> TEXT UNDER STUDY

--- START ---

Case Presentation: During the period between 2005 and 2010, a total of six patients with persistent hyperinsulinism were investigated at Mofid Children’s Hospital. In this study all of the patients had early onset hyperinsulinemia. Five patients had consanguineous parents. After failure of medical treatment in three patients, They were undergone pancreatectomy. Two diffuse types and one focal type had been recognized in pathological analysis of intra-operative frozen specimens of pancreas in these patients. Genetic analysis was performed using polymerase chain reaction followed by Sanger sequencing for ABCC8, KCNJ11and HADH genes. In five patients homozygous mutations in these genes were identified that indicated an autosomal recessive pattern of inheritance. In one patient a heterozygous mutation in ABCC8 was identified, indicating possible autosomal dominant inheritance of the disease.

Conclusions: Congenital hyperinsulinism can have different inheritance pattern. Autosomal recessive inheritance is more common but less frequently autosomal dominant inheritance can be seen. It appears that mutations in ABCC8 gene can show both autosomal recessive and autosomal dominant inheritance of the disease. PCR followed by Sanger sequencing proved to be an efficient method for mutation detection in three investigated genes. Despite early diagnosis, psychomotor retardation was seen in two patients.

Keywords: Congenital Hyperinsulinism; ABCC8; KCNJ11; HADH

1. Introduction


Congenital hyperinsulinism is a rare inherited disease caused by mutations in genes responsible for β-cell’s functions in glucose hemostasis and characterized by dysregulation and inappropriate secretion of insulin from abnormal β-cell of pancreatic islets leading to profound and recurrent hypoglycemia (1). The incidence of the disease is around one in 50000 newborns. It is more common in certain populations than others (2-4). The most common form of inheritance is autosomal recessive yet some studies have reported an autosomal dominant pattern. Major clinical manifestation of the disease is hypoglycemia in the absence of ketonemia (1). Many conditions can cause hypoglycemia including: fasting hypoglycemia divided to two subcategories including reduced gluconeogenesis consisting of adrenal insufficiency, glucagon deficiency, catecholamine deficiency, hypothyroidism, ketotic hypoglycemia of infancy, multiple endocrine neoplasia, hepatic congestion, renal hypoglycemia, uremia, alcohol and overutilization of glucose consisting of hyperinsulinism, insulin autoimmunity, and endotoxin shock. The other category is postprandial hypoglycemia consisting of initial stages of diabetes, dumping syndrome, galactosemia, leucine sensitivity, and glucose-6-phosphatase deficiency. The other causes are malabsorption, Whipple’s disease, gestational diabetic mother (hypoglycemia in infancy), autonomic dystonia and the complication of drugs such as beta blockers, insulin, phenylbutazone, nonsteroidal anti-inflammatory drugs (NSAIDs), salicylates and warfarin.

--- END ---

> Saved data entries

--- START ---

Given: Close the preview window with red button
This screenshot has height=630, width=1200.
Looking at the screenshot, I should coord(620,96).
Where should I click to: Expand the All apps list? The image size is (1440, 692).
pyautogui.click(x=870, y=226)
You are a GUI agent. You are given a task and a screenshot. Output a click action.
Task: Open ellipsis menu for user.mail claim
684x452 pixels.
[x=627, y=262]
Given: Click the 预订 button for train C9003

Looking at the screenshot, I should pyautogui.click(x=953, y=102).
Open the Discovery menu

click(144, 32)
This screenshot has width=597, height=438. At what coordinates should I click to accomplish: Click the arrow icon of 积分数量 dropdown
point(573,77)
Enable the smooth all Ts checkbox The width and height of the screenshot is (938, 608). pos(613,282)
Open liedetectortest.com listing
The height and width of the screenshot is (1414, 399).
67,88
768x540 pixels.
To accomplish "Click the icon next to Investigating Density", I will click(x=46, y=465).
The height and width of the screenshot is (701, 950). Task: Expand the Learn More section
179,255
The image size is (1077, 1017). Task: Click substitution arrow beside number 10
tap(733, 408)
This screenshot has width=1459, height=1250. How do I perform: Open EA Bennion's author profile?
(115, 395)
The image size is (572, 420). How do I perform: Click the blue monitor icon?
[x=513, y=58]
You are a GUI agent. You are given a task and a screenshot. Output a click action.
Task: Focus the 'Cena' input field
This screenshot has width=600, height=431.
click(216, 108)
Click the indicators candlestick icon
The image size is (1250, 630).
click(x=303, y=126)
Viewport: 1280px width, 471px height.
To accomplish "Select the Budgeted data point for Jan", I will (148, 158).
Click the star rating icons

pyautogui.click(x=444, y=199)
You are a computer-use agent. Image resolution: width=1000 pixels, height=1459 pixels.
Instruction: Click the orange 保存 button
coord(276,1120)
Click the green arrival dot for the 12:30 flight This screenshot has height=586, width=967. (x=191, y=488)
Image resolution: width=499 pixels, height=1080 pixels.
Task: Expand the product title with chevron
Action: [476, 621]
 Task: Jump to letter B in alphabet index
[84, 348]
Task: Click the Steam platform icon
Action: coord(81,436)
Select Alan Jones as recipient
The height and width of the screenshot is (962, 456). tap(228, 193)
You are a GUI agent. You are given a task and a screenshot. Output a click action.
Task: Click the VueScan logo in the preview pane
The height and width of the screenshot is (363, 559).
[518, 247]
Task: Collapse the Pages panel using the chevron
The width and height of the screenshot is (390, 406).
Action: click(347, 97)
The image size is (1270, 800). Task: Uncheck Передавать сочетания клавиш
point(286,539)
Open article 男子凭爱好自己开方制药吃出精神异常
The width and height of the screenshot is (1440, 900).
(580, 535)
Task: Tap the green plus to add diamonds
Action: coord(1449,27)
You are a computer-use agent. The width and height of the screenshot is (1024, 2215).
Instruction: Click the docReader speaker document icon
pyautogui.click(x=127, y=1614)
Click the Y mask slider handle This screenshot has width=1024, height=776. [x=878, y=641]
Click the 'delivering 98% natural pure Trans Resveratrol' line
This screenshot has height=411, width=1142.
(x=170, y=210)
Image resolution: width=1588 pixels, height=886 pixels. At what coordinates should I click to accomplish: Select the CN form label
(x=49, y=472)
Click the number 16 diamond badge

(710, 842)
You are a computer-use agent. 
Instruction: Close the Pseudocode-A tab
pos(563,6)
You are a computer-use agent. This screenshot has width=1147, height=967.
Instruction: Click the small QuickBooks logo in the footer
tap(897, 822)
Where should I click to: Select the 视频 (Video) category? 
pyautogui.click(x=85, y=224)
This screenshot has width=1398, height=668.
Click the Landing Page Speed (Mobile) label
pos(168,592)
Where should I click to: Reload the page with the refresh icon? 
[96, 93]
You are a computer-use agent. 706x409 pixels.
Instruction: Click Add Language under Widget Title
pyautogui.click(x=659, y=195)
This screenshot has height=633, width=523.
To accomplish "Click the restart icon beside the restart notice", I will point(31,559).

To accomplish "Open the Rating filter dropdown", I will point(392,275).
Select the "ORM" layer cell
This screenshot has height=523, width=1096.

--- END ---

> ACTIVITIES
A. Duplicate the congenital hyperinsulinism passage from "Conclusions: Congenital hyperinsulinism" up to and including "in two patients.".
B. List every drug that the congenital hyperinsulinism passage names as a cause of hypoglycemia.
Answer using only the congenital hyperinsulinism passage.

> SOLUTION LIST
A.
Conclusions: Congenital hyperinsulinism can have different inheritance pattern. Autosomal recessive inheritance is more common but less frequently autosomal dominant inheritance can be seen. It appears that mutations in ABCC8 gene can show both autosomal recessive and autosomal dominant inheritance of the disease. PCR followed by Sanger sequencing proved to be an efficient method for mutation detection in three investigated genes. Despite early diagnosis, psychomotor retardation was seen in two patients.

B. beta blockers, insulin, phenylbutazone, nonsteroidal anti-inflammatory drugs (NSAIDs), salicylates, warfarin